#### Data items:
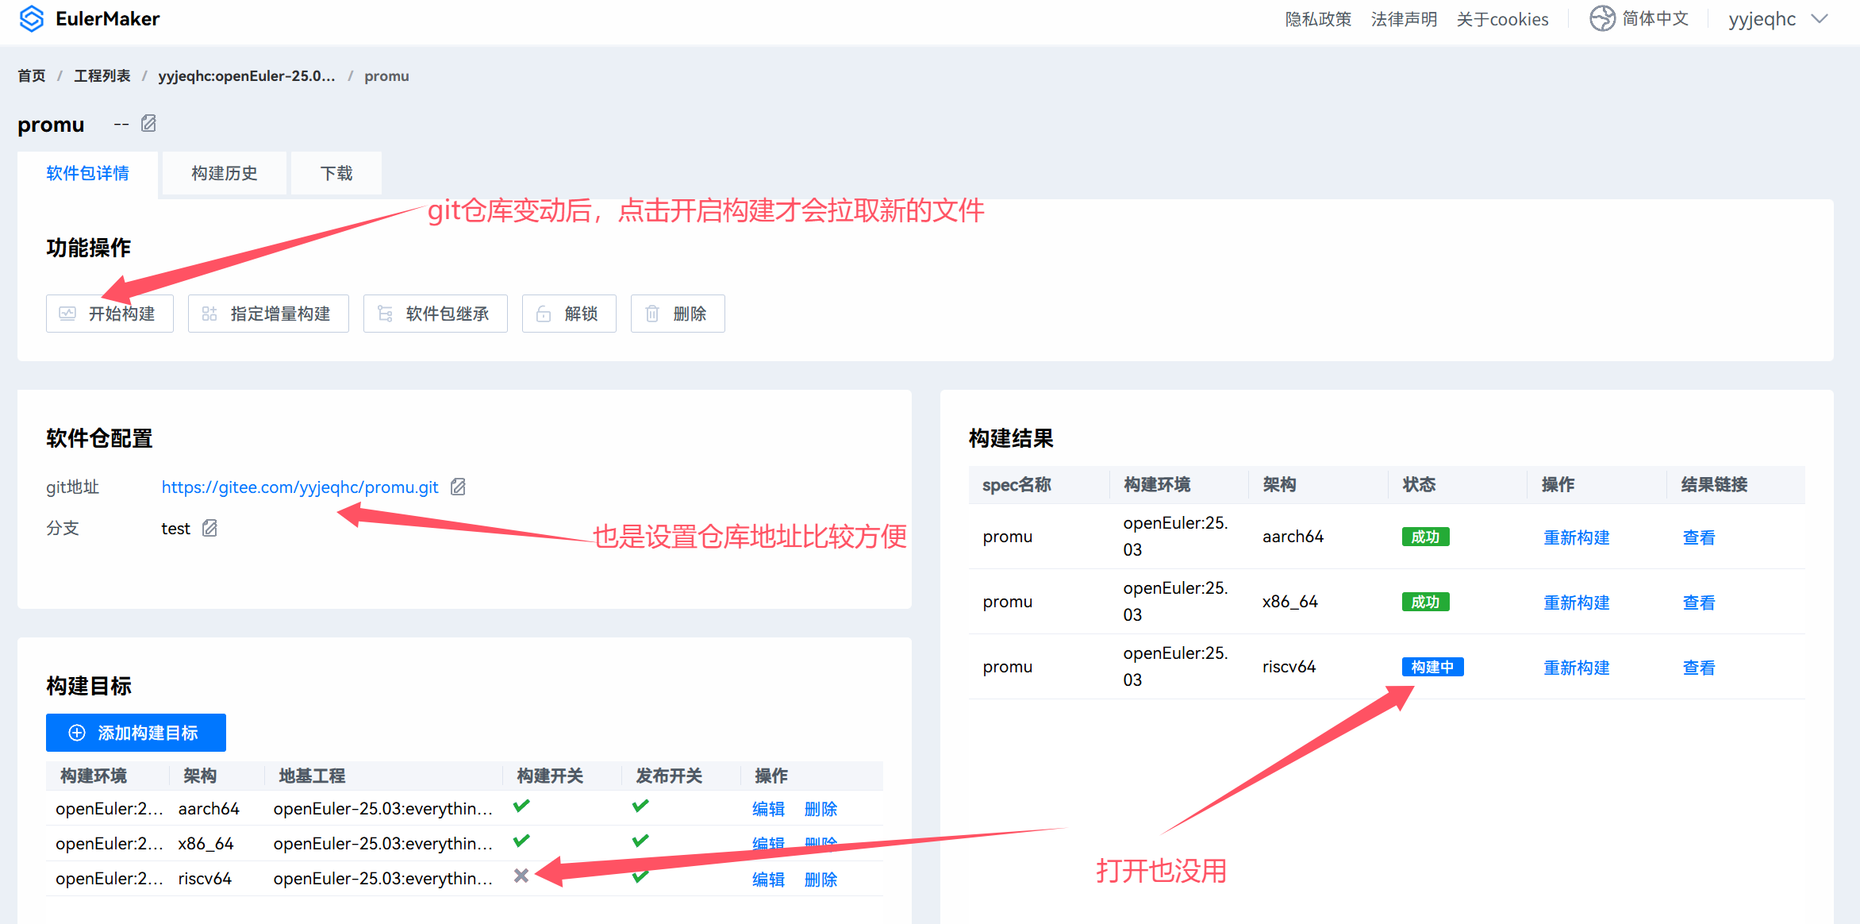Edit the test branch via pencil icon
This screenshot has height=924, width=1860.
click(x=209, y=528)
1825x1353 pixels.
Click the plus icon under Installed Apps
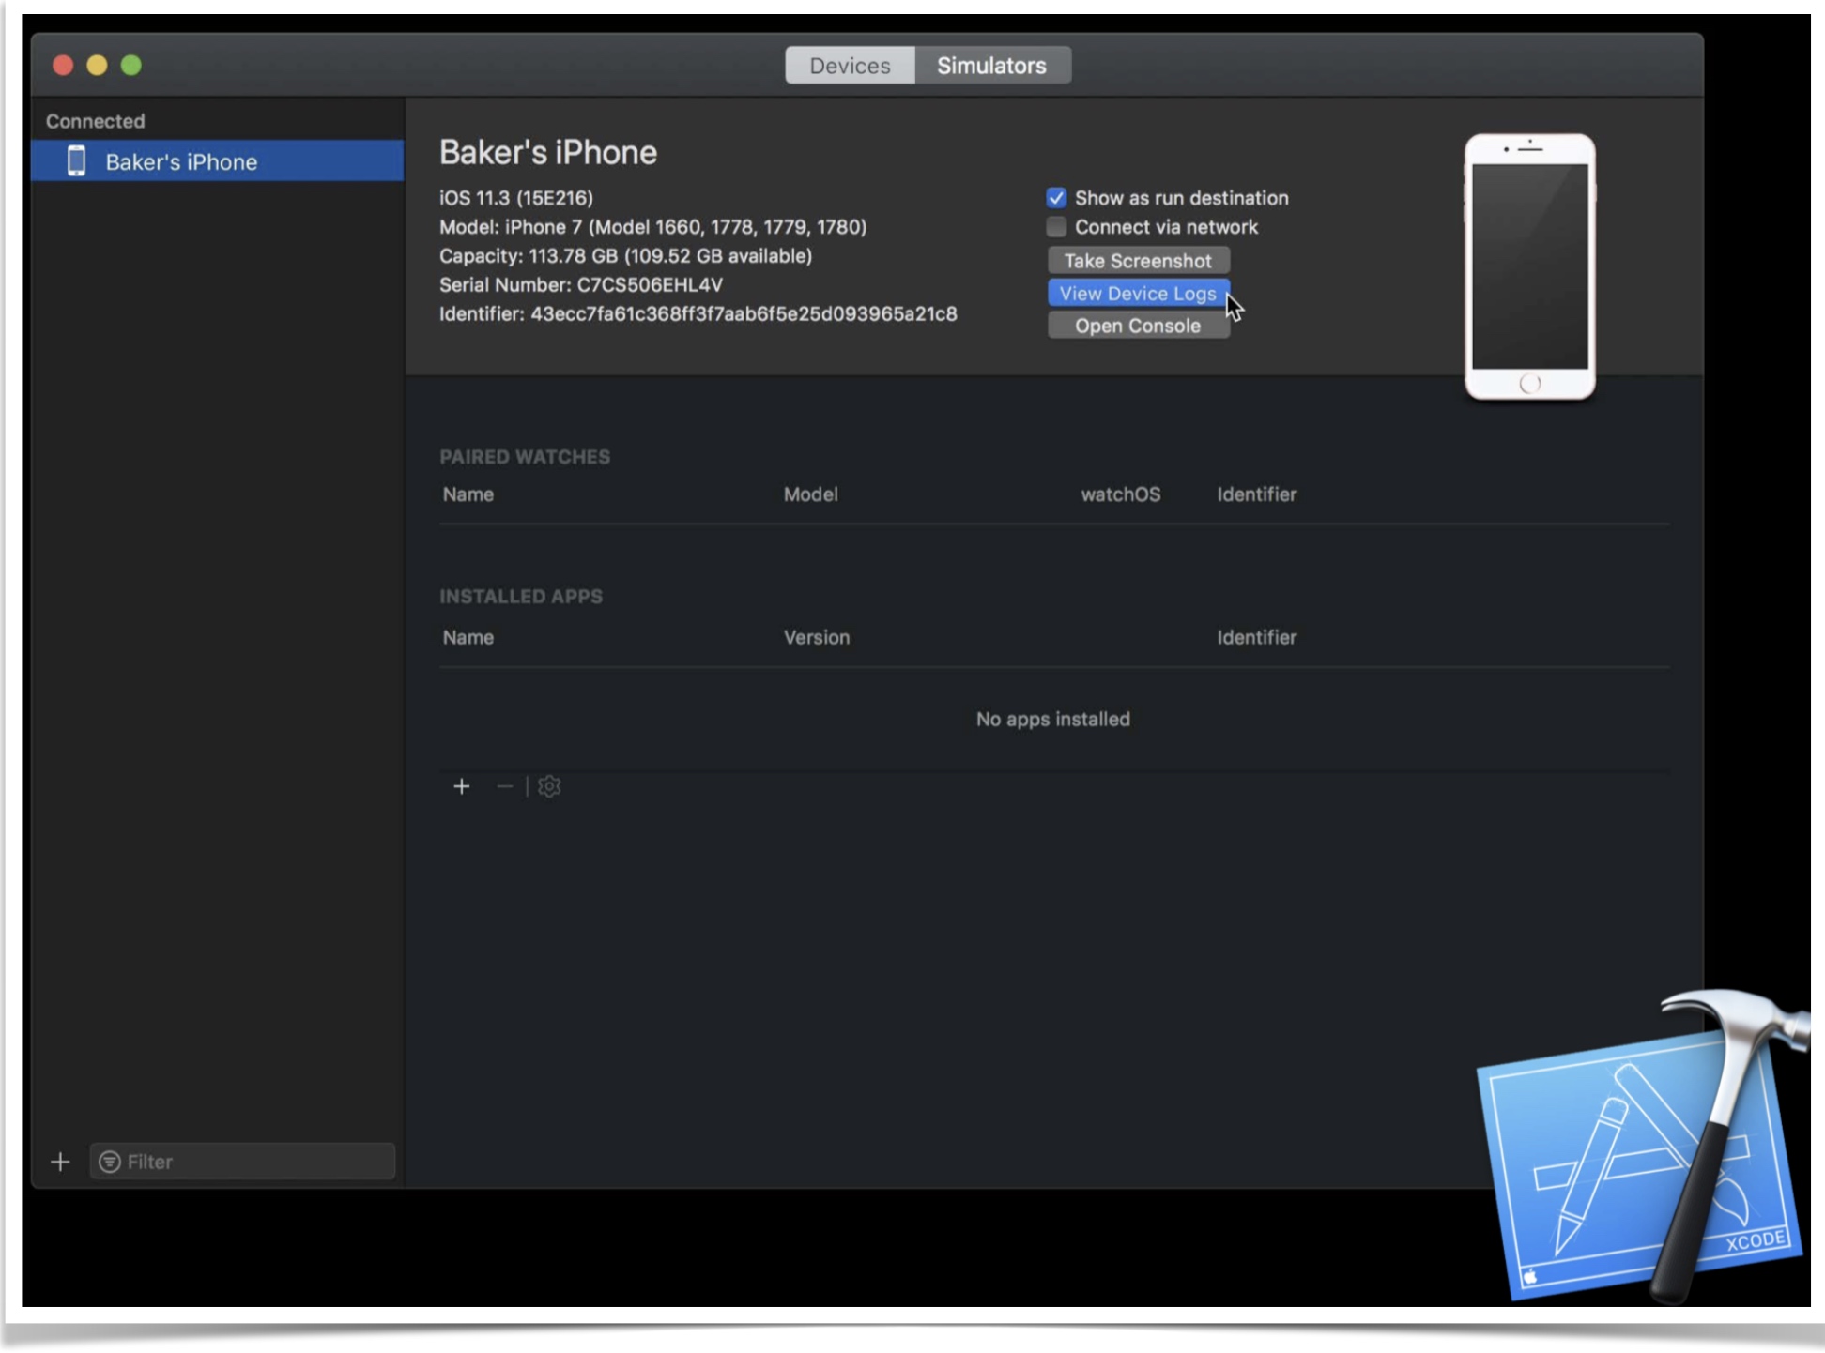coord(461,786)
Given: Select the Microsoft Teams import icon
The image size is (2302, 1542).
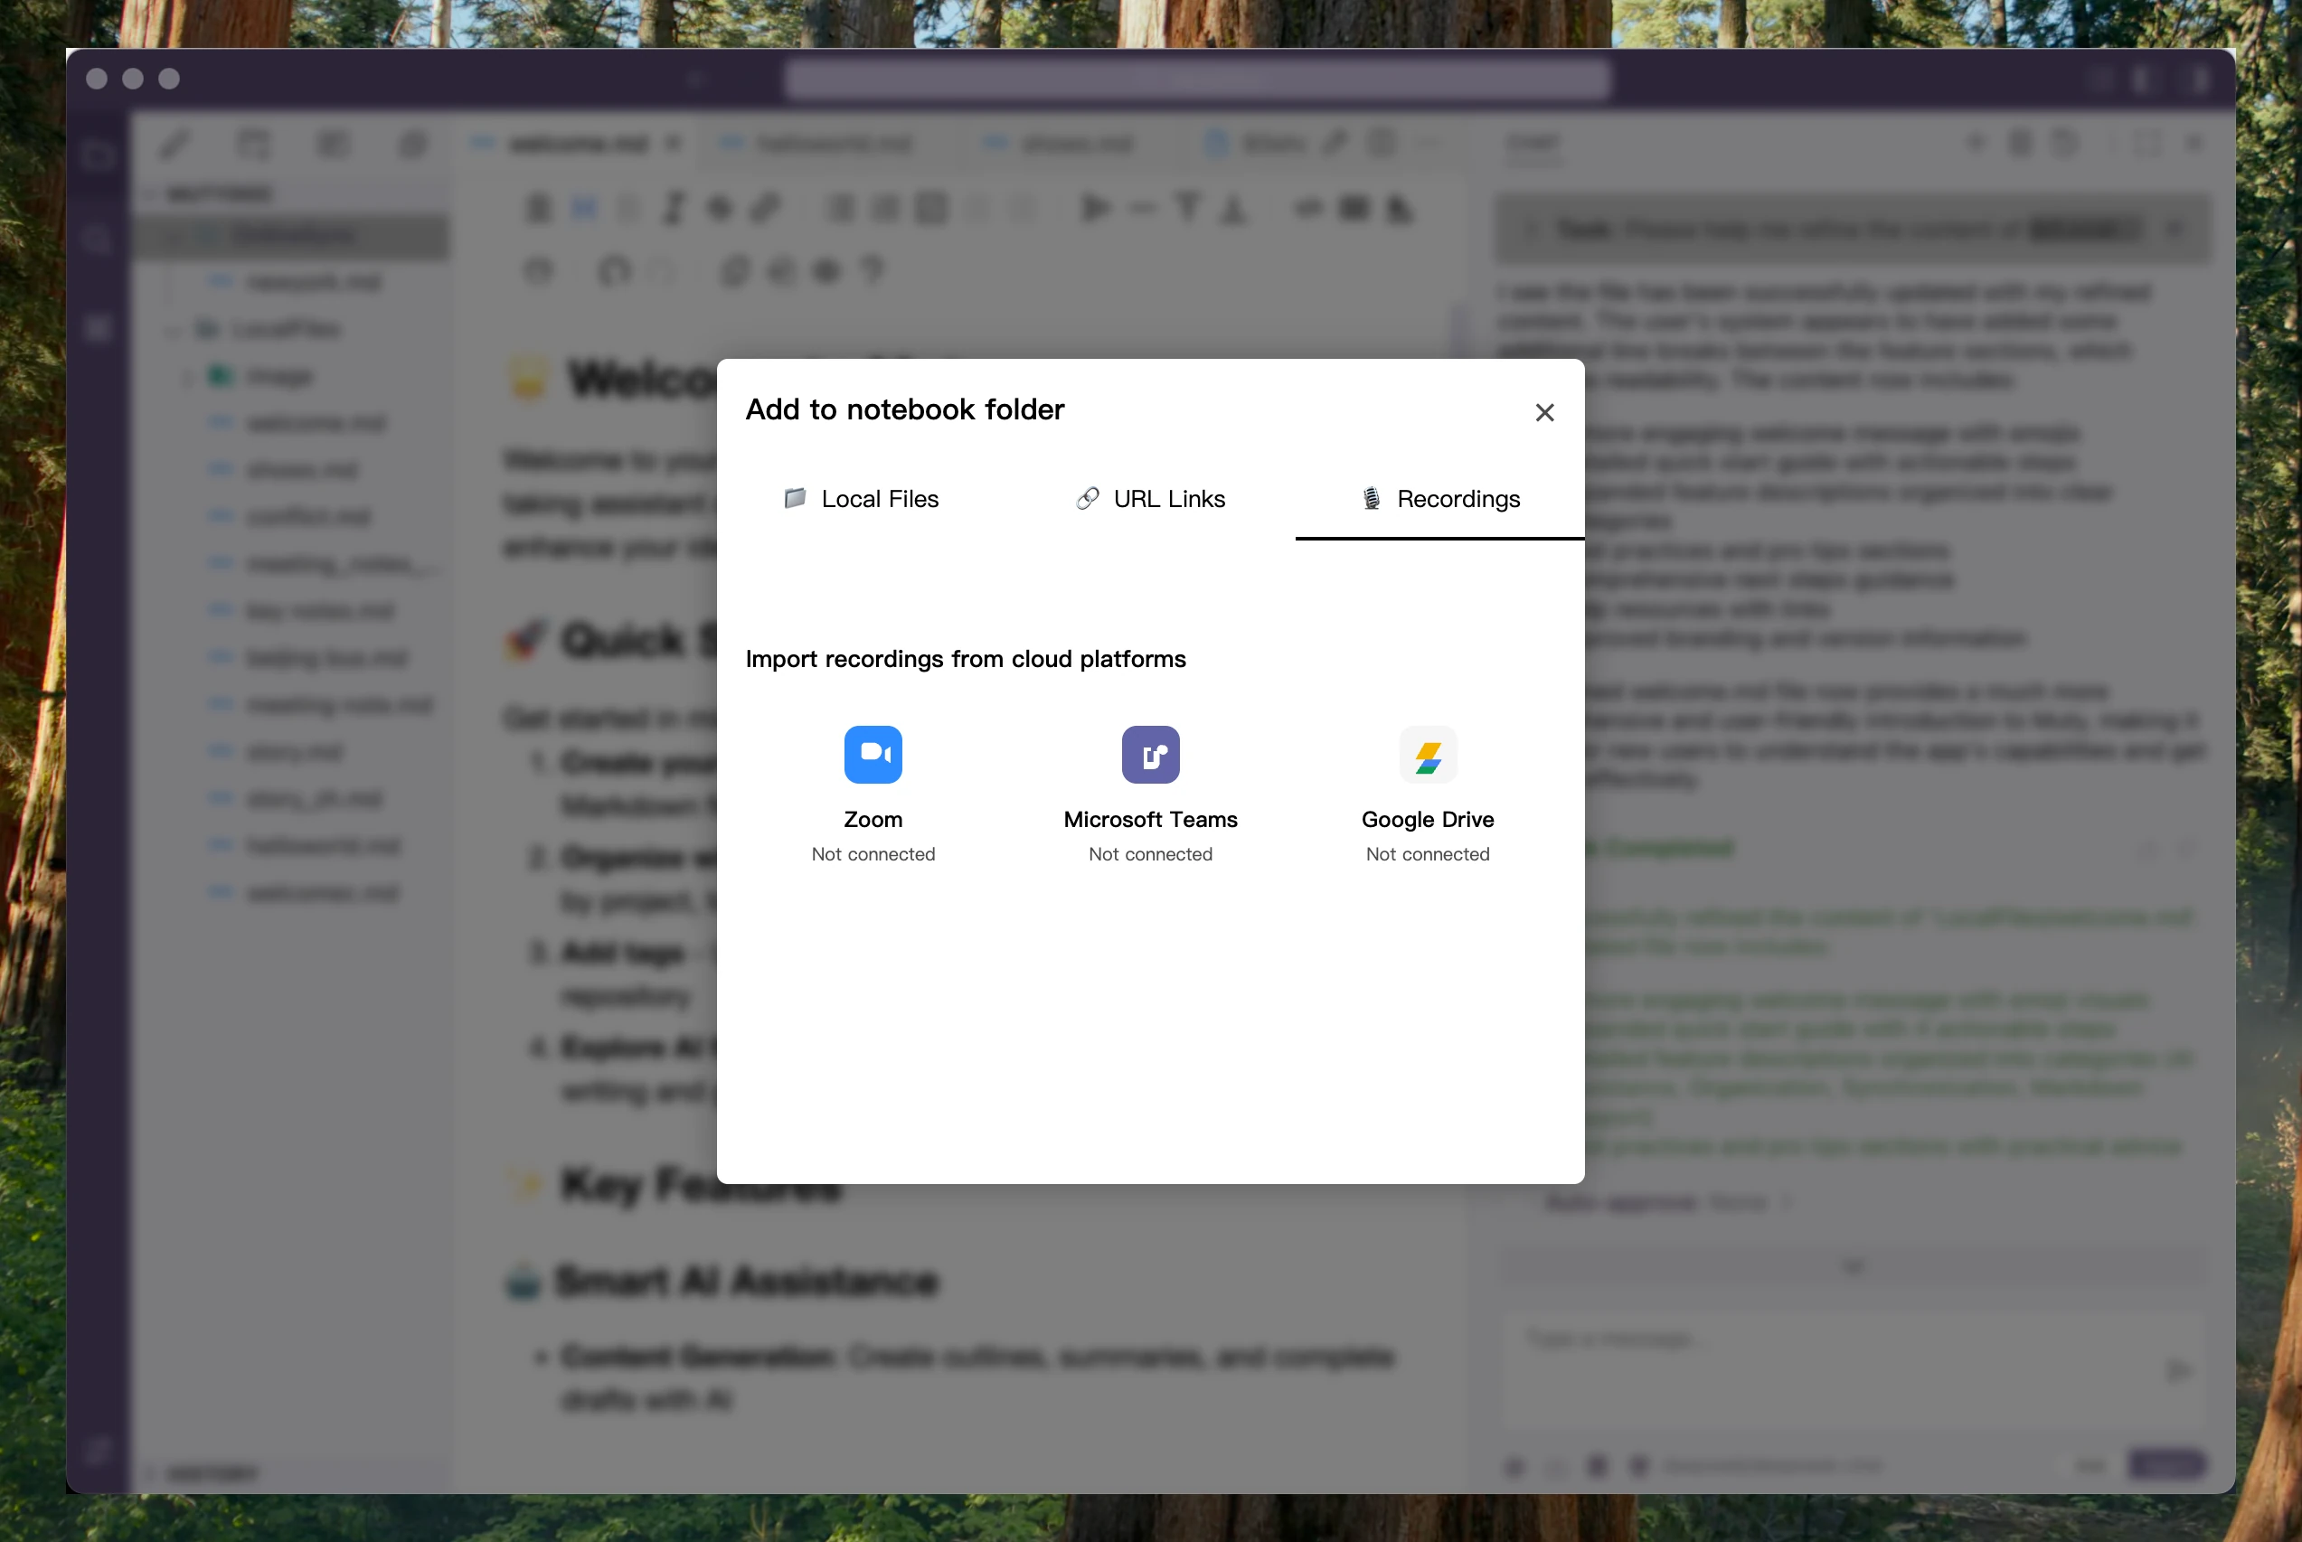Looking at the screenshot, I should click(x=1150, y=754).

#### TASK STATEMENT:
Begin at the line with "Given: Select the Microsoft Teams import icon" and end at the last line of the data above. Reproduce those lines exactly, but not the pictures.

#### OUTPUT BELOW:
Given: Select the Microsoft Teams import icon
The image size is (2302, 1542).
Looking at the screenshot, I should click(x=1150, y=754).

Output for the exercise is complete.